(Stored items)
------------------------------------

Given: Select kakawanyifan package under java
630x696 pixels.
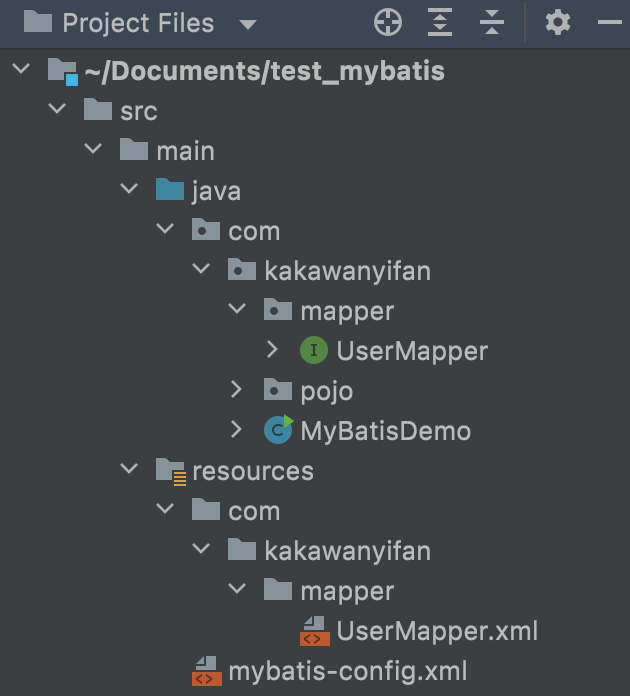Looking at the screenshot, I should (x=346, y=270).
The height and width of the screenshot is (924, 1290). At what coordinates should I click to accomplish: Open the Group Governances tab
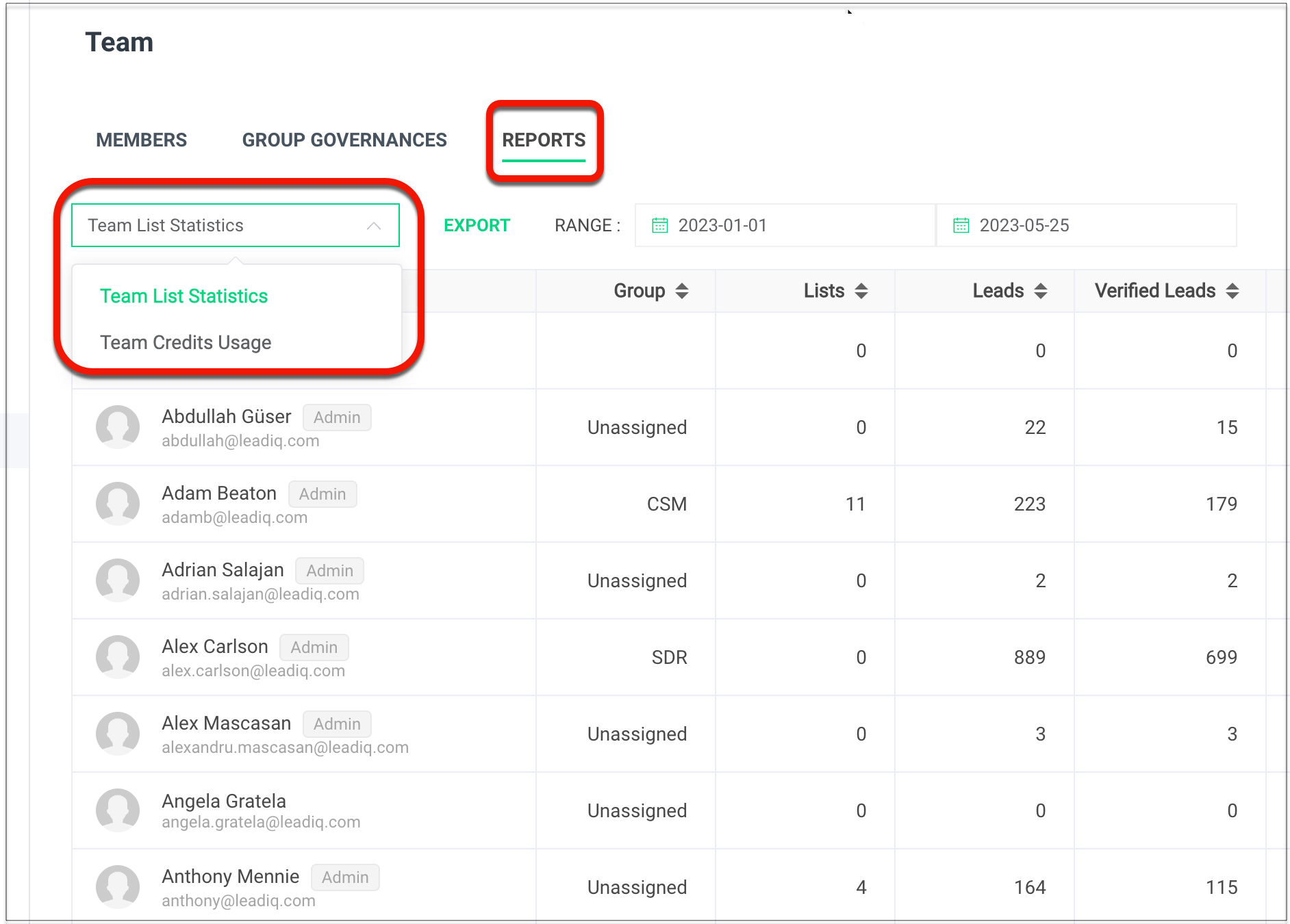click(344, 140)
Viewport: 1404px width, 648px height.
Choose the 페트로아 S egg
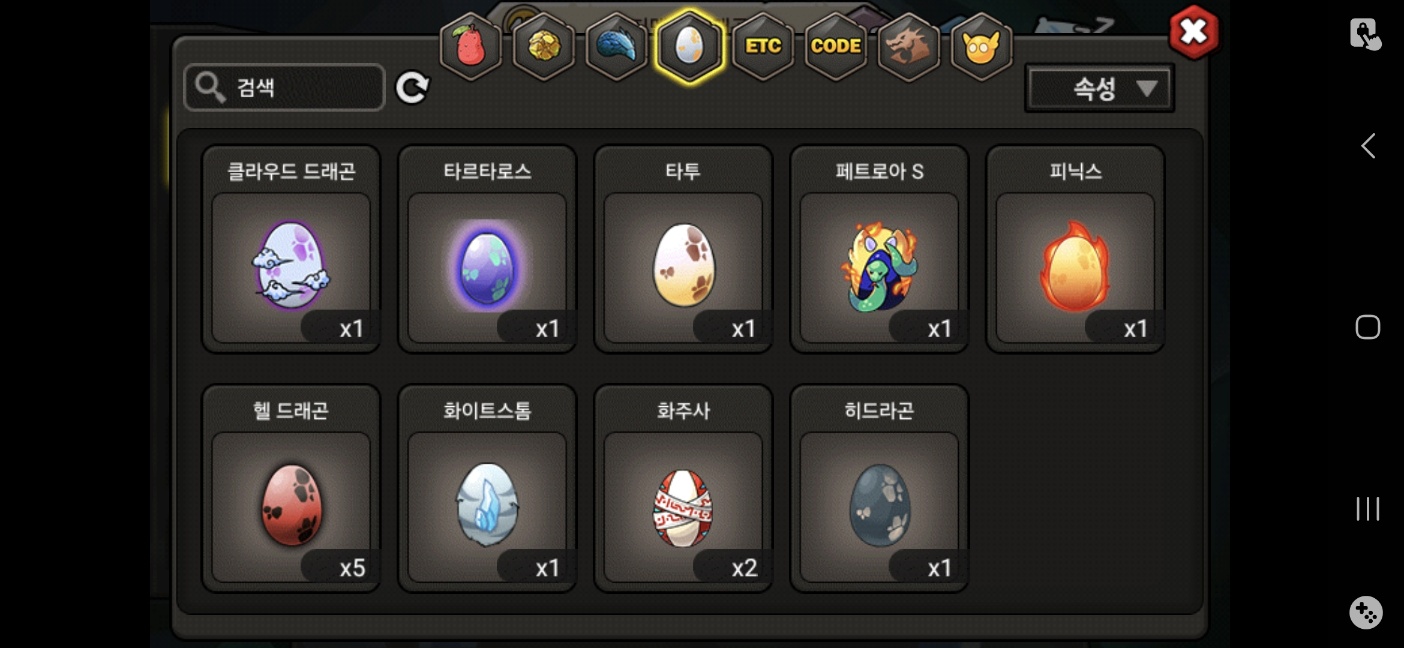coord(879,249)
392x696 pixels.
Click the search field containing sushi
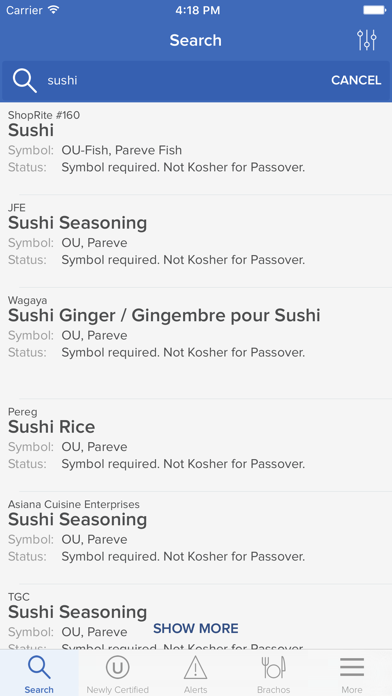click(186, 80)
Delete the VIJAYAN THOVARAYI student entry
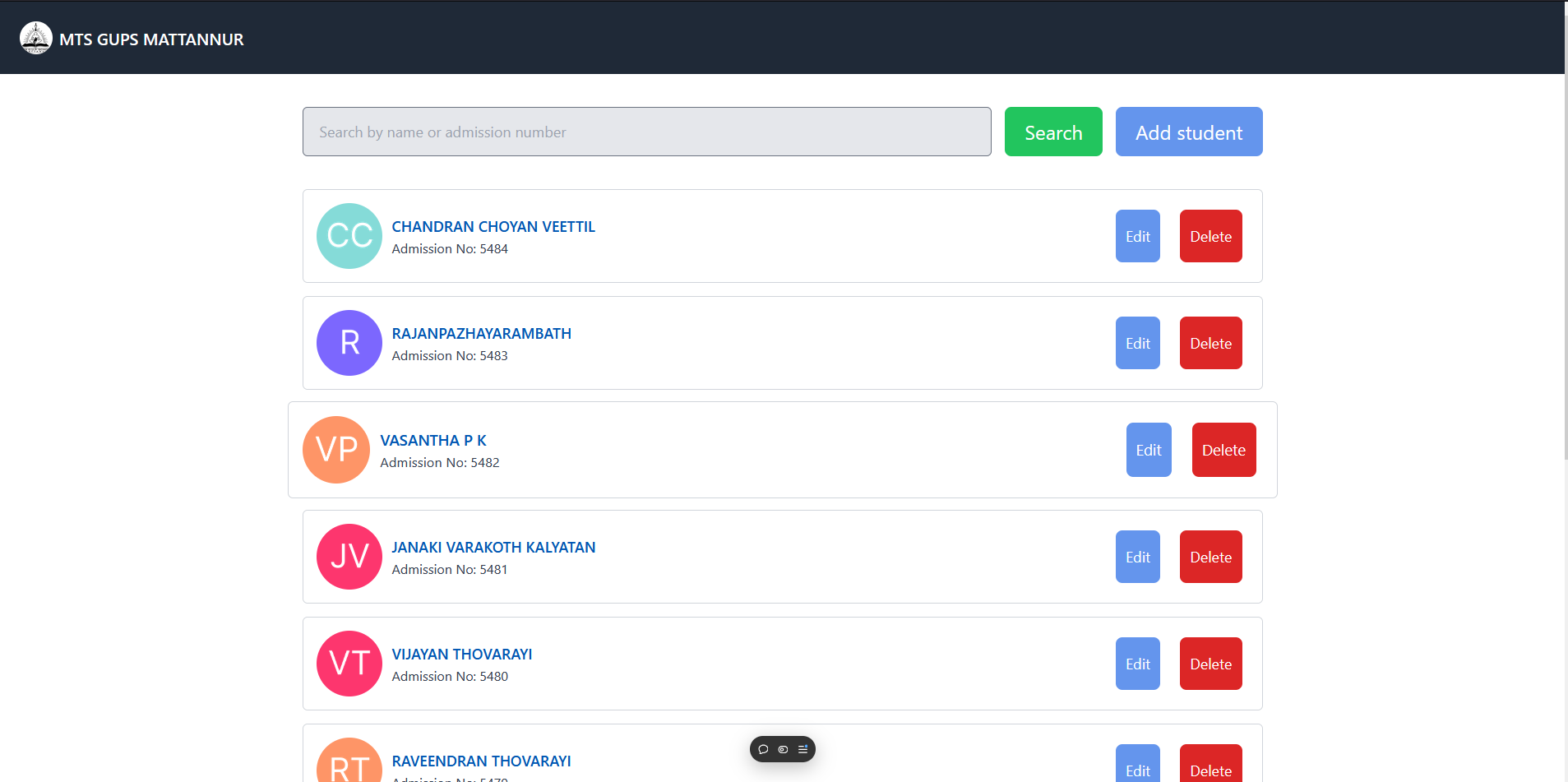 [x=1210, y=664]
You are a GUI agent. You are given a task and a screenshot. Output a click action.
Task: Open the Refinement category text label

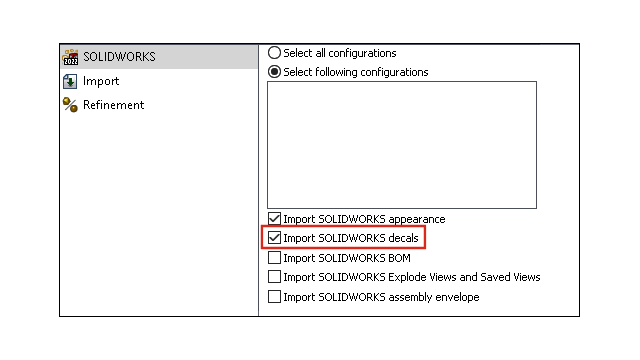[x=113, y=105]

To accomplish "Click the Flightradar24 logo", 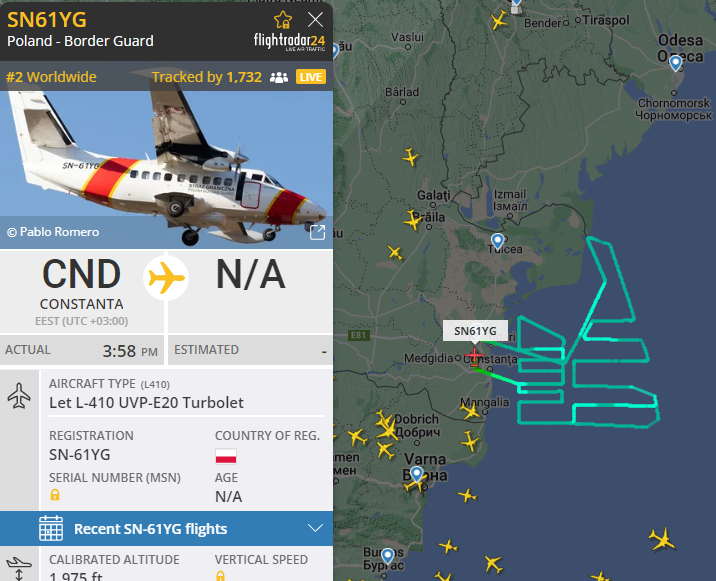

------------------------------------

Problem to work on: Leave the images aside and transcribe all entries exactly.

Problem solution:
Given: Select kakawanyifan package under java
630x696 pixels.
Looking at the screenshot, I should (x=346, y=270).
The height and width of the screenshot is (924, 1290). At what coordinates should I click to accomplish: Open the Group Governances tab
click(344, 140)
Viewport: 1404px width, 648px height.
Choose the 페트로아 S egg
coord(879,249)
392x696 pixels.
Click the search field containing sushi
click(186, 80)
Delete the VIJAYAN THOVARAYI student entry
 [x=1210, y=664]
You are a GUI agent. You are given a task and a screenshot. Output a click action.
Task: Open the Refinement category text label

[x=113, y=105]

To accomplish "Click the Flightradar24 logo", 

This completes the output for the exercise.